Extract from the listing each line in which the word "Click" appears.

(DATA EXCERPTS begins)

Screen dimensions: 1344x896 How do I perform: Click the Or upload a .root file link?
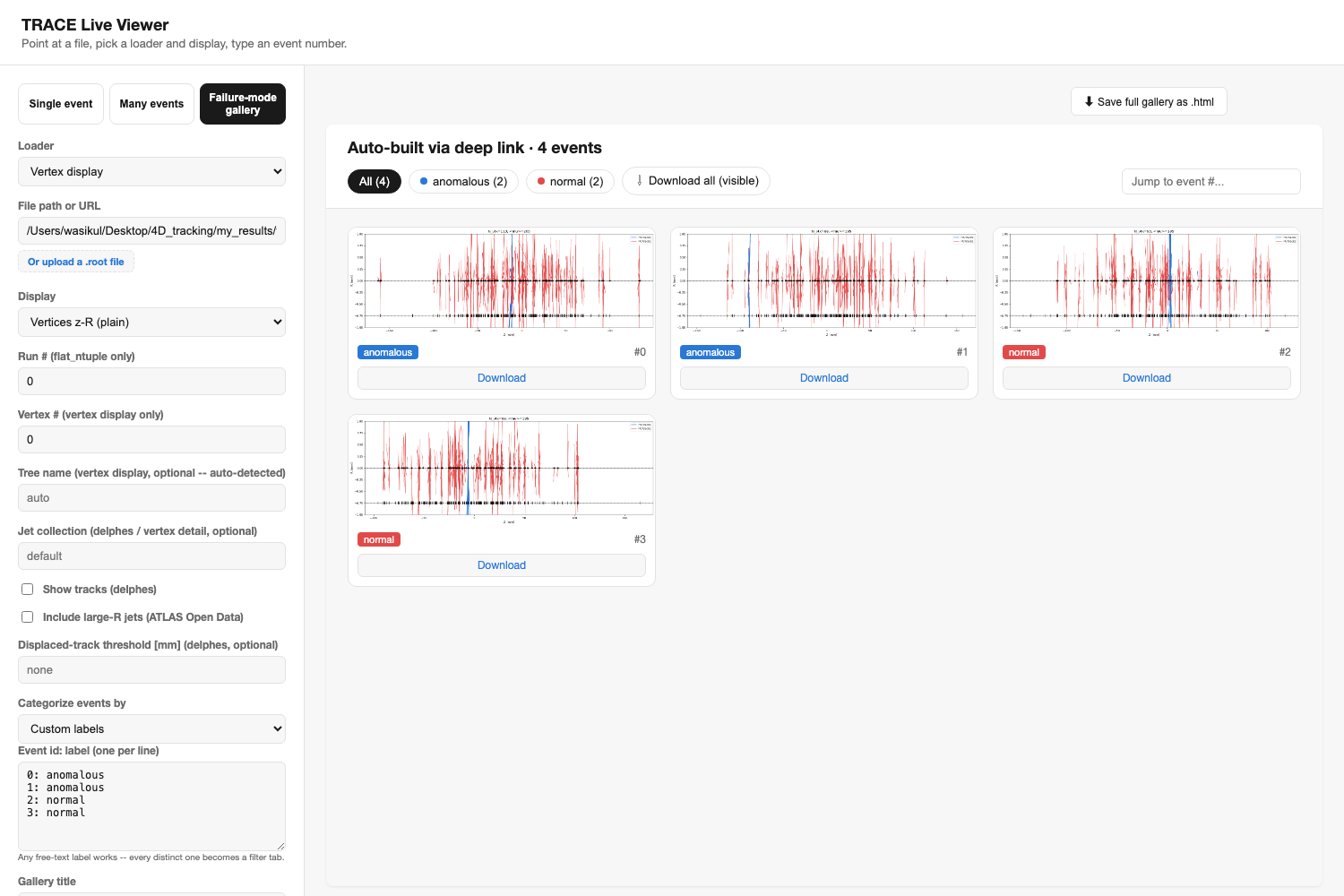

(DATA EXCERPTS ends)
(DATA EXCERPTS begins)

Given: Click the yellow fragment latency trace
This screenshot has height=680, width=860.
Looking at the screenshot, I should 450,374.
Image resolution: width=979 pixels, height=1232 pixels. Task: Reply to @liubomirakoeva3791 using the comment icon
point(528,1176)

(DATA EXCERPTS ends)

#### EXPECTED ANSWER
Screen dimensions: 1344x896 How do I perform: Click the Or upload a .root file link?
Given: Click the yellow fragment latency trace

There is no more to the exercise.